**Directive:** Copy the rows from the very first one through the line containing "Enable Write us", both ends included, and swap "Instruction" for "Goal". Leave everything else unchanged.

**Source material:**

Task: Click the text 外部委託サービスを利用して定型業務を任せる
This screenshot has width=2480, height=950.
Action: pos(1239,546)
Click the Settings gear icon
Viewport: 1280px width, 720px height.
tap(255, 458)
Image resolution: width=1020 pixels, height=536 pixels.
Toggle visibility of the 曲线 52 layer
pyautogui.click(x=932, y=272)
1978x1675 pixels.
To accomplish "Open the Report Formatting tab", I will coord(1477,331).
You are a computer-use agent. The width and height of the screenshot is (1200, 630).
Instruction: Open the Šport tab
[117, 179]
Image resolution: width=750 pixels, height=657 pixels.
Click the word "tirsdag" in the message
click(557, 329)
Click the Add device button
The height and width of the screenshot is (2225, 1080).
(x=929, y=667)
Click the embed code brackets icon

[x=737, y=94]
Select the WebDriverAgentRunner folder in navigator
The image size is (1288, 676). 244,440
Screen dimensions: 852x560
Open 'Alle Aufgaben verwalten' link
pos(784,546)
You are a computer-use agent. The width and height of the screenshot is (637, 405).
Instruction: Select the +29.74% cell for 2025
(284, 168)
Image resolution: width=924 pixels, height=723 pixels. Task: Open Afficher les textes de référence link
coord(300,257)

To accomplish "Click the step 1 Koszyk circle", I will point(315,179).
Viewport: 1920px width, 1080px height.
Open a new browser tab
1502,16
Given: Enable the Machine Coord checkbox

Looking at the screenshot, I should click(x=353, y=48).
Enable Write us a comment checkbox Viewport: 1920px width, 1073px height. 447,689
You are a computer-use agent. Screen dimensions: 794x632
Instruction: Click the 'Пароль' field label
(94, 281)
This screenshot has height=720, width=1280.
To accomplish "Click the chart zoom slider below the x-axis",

**Solution to the exercise:**
Task: Click the text 外部委託サービスを利用して定型業務を任せる
This screenshot has width=2480, height=950.
Action: pos(1239,546)
Click the Settings gear icon
Viewport: 1280px width, 720px height.
tap(255, 458)
Image resolution: width=1020 pixels, height=536 pixels.
Toggle visibility of the 曲线 52 layer
pyautogui.click(x=932, y=272)
1978x1675 pixels.
To accomplish "Open the Report Formatting tab", I will coord(1477,331).
You are a computer-use agent. The width and height of the screenshot is (1200, 630).
Goal: Open the Šport tab
[117, 179]
Image resolution: width=750 pixels, height=657 pixels.
Click the word "tirsdag" in the message
click(557, 329)
Click the Add device button
The height and width of the screenshot is (2225, 1080).
(x=929, y=667)
Click the embed code brackets icon

[x=737, y=94]
Select the WebDriverAgentRunner folder in navigator
The image size is (1288, 676). 244,440
Screen dimensions: 852x560
Open 'Alle Aufgaben verwalten' link
pos(784,546)
You are a computer-use agent. The width and height of the screenshot is (637, 405).
Goal: Select the +29.74% cell for 2025
(284, 168)
Image resolution: width=924 pixels, height=723 pixels. Task: Open Afficher les textes de référence link
coord(300,257)

To accomplish "Click the step 1 Koszyk circle", I will point(315,179).
Viewport: 1920px width, 1080px height.
Open a new browser tab
1502,16
Given: Enable the Machine Coord checkbox

Looking at the screenshot, I should click(x=353, y=48).
Enable Write us a comment checkbox Viewport: 1920px width, 1073px height. 447,689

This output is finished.